Thursday, November 24

There's No Place Like it

'Home is where your story begins'

We have a little sign on a book shelf with this written on it. 'Home' is such an important thing, it's where the building or house that you live in becomes something so much more.

Yesterday we arrived home after a very long day of travelling ... and a very long month that didn't go at all as we had planned. We did get to catch up with some of our friends which was great but with my Grandma dying and then a collection of viruses between us in our final week, which got worse rather than better before we were due to fly back, we were so pleased to arrive safely home last night! In fact, although totally and utterly exhausted (and no, that is not an exaggeration), there was a little smile in my heart and lightness in my spirit to know we'd finally made it home.

Our Home in America
After the first week of so of our trip Abigail kept saying 'I want to go home'. Everything was so up in the air, nothing familiar and no routine. Even I was thinking something similar and I didn't have the excuse of being 3 years old. Occasionally my response would be 'So do I sweetheart'!! A friend of mine complimented me when I was sharing what Abigail had been saying. She said that we'd obviously created a really great home atmosphere where Abigail felt secure and happy and that wanting to be there showed a strength in our parenting. A perspective I hadn't considered before but not one that got us back any quicker!

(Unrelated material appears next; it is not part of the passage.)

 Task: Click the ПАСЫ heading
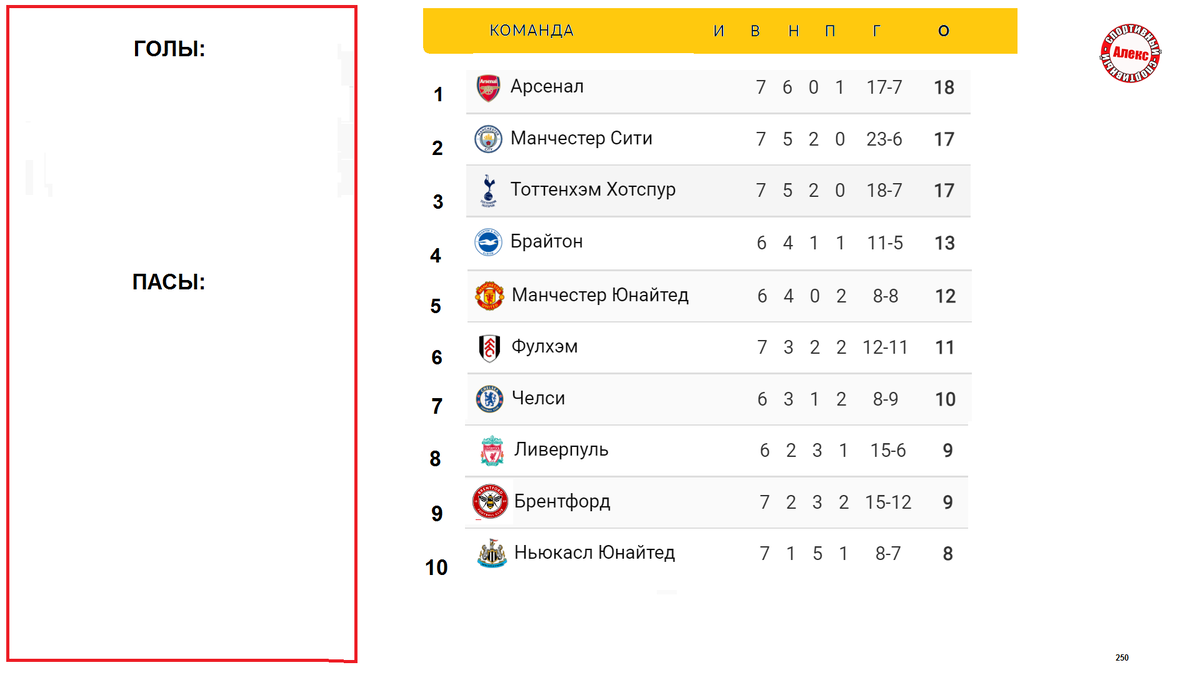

One of the downsides of being a missionary is moving around every few years, often to different countries and cultures and then having to make it home. As a single girl 10 years ago, teaching in Tanzania, it was a lot easier ... all I had to think about was myself and adjusting things for me. Now it is different ... making wherever we live home for us as family and keeping things as familiar as possible for the girls, at the same time as embracing the new culture.


My husband and I don't want to be shipping all our worldly possessions from place to place and we don't want to be overly extravagant in the way we live and what we own. We do think it's important however to have little things that are familiar to us and the girls that make which ever houses we live in 'ours' for the time we are there. For every individual and family these things are going to be different ... but wherever you go they are must take things.


I used to think that the title 'homemaker' was almost a derogatory term. People can often mistake it for someone who sits at home doing whatever takes their fancy. Now, being a mother of two and moving our family from one place to the next, I see the importance of what a 'home maker' really is and what hard work it involves especially when you're fitting into new cultures, creating that safe place to come back to at the end of the day for the whole family. It requires time, thought and effort ... but now I'm proud to be a known as a 'homemaker' and think I do pretty good job of it too!